Karena itu, paham Asy Ariyah menyebar di India. Sejarah aliran Asy Ariyah tidak
bisa dilepaskan dari tokoh pendirinya yaitu Abu Hasan Ali bin Isma'il Al
Asy'ari. Sebutan aliran ini diambil dari nama kabilah yang melahirkan Abu
Hasan.
Abu Hasan mulai
belajar tentang ilmu kalam kepada ayah tirinya, yaitu seorang tokoh Mu'tazilah
bernama Abu 'Ali Al-Jubbai. Maka, dapat dipastikan Abu Hasan pada awalnya
beraliran Mu'tazilah. Meski berstatus anak tiri, ia menjadi murid kesayangan
Abu 'Ali Al-Jubbai. Dalam hal kemampuan berbicara dan berdebat, Abu Hasan juga
tidak kalah hebat dari gurunya. Namun, dalam perkembangannya, Abu Hasan memilih
meninggalkan aliran Mu'tazilah sekalipun ia sempat mempelajari paham ini secara
mendalam dan bersungguh-sungguh. Ihwal keputusan Abu Hasan itu bermula dari
perdebatan serius antara ia dengan gurunya, Abu Ali Al-Jubbai. Diakhir
perdebatan, Abu Ali Al-Jubbai tidak dapat menjawab pertanyaan Abu Hasan. Hal
tersebut membuat Abu Hasan mulai meragukan paham Mu'tazilah.
•TOKOH PENDIRINYA
Tokoh utama pendiri aliran Asy'ariyah adalah Abu Hasan
al-Asy'ari. Beliau adalah seorang ulama besar yang lahir di Basrah pada tahun
260 H/874 M dan meninggal di Baghdad pada tahun 324 H/936 M. Aliran Asy'ariyah
dinamakan sesuai dengan namanya, dan ia menjadi tokoh sentral dalam
pengembangan pemikiran ini.
•MAHZAB YANG DIANUT ALIRAN
Adapun pengertian dari ayariyah sendiri adalah madzhab
teologi yang di sandarkan kepada imam abul hasan al-asy'ari (w. 324H/936M).
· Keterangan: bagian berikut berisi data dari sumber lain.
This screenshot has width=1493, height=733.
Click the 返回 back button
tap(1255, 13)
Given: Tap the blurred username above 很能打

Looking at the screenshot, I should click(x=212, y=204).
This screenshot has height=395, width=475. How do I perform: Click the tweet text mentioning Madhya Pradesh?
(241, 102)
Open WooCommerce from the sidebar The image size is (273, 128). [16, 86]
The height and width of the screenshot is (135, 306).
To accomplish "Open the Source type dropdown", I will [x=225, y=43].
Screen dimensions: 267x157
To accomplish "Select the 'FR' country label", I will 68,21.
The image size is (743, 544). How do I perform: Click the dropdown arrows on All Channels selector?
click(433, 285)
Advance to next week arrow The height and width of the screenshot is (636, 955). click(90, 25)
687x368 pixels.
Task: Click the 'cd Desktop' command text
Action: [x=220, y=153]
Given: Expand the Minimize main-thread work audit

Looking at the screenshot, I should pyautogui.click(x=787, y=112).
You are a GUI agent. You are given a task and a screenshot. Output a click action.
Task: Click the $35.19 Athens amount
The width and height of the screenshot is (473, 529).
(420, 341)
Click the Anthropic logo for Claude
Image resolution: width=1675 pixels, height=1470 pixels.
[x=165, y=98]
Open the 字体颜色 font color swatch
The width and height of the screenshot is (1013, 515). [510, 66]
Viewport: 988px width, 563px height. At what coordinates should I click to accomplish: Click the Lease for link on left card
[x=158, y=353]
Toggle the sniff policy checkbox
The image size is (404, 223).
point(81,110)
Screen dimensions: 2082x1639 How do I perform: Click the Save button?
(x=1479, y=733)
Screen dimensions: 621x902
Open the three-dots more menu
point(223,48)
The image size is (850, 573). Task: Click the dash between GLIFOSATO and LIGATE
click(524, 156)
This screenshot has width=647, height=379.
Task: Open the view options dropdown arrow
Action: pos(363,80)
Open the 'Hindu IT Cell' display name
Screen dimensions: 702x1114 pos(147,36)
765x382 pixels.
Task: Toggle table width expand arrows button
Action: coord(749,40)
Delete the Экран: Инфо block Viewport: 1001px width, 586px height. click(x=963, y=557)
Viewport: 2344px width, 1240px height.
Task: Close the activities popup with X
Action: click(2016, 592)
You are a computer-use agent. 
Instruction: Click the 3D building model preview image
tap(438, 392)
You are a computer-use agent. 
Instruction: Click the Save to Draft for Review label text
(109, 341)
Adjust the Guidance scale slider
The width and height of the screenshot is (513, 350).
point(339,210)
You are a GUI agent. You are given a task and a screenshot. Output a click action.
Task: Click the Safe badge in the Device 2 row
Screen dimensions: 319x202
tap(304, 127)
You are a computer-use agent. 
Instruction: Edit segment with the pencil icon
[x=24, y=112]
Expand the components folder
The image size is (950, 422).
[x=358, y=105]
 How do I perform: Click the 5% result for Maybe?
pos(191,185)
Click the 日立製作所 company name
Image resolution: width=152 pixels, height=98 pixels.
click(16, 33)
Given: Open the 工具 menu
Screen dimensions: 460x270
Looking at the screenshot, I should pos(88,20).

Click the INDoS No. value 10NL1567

Asy'ariyah mengambil dasar keyakinan dari kullabiyah, yaitu pemikiran dari abu
muhammad bin kullab dalam menyakini sifat-sifat allah. Kemudian mengedepankan
akal(rasional) diatas tekstur ayat(nash) dalam memahami al-quran dan hadis
•POKOK-POKOK PEMIKIRAN ALIRAN
a. Sifat Tuhan
Pandangan aliran Asy’ariyah mengenai sifat ketuhanan ialah
mengakui Zat Allah SWT berbeda dari makhluk. Contoh, Allah Maha Mendengar.
Sifat itu berbeda dengan manusia yang bisa mendengar.
b. Kekuasaan Tuhan dan Perbuatan Manusia
Aliran Asy’ariyah meyakini manusia tidak memiliki kekuasaan
untuk menciptakan sesuatu, kecuali dengan adanya daya dan upaya dari Allah SWT.
c. Keadilan Tuhan
Aliran Asy’ariyah berpandangan bahwa penentuan nasib manusia
di akhirat merupakan hak mutlak Allah SWT untuk menentukan hal itu dengan
segala kuasa-Nya.
d. Melihat Tuhan di Akhirat
Paham aliran Asy’ariyah memuat keyakinan bahwa melihat Zat
Tuhan adalah kegembiraan paling tinggi bagi manusia di akhirat kelak. Perihal
bagaimana manusia bisa melihat Zat Tuhan ketika di akhirat kelak, aliran
Asy’ariyah menganggap itu menjadi hak Allah SWT untuk menentukannya.
e. Dosa Besar
Aliran Asy’ariyah meyakini bahwa orang Islam yang melakukan
dosa besar layak disebut fasik, dan soal kemungkinan ia masih mungkin menerima
ampunan atau tidak, tergantung kepada kehendak Allah SWT.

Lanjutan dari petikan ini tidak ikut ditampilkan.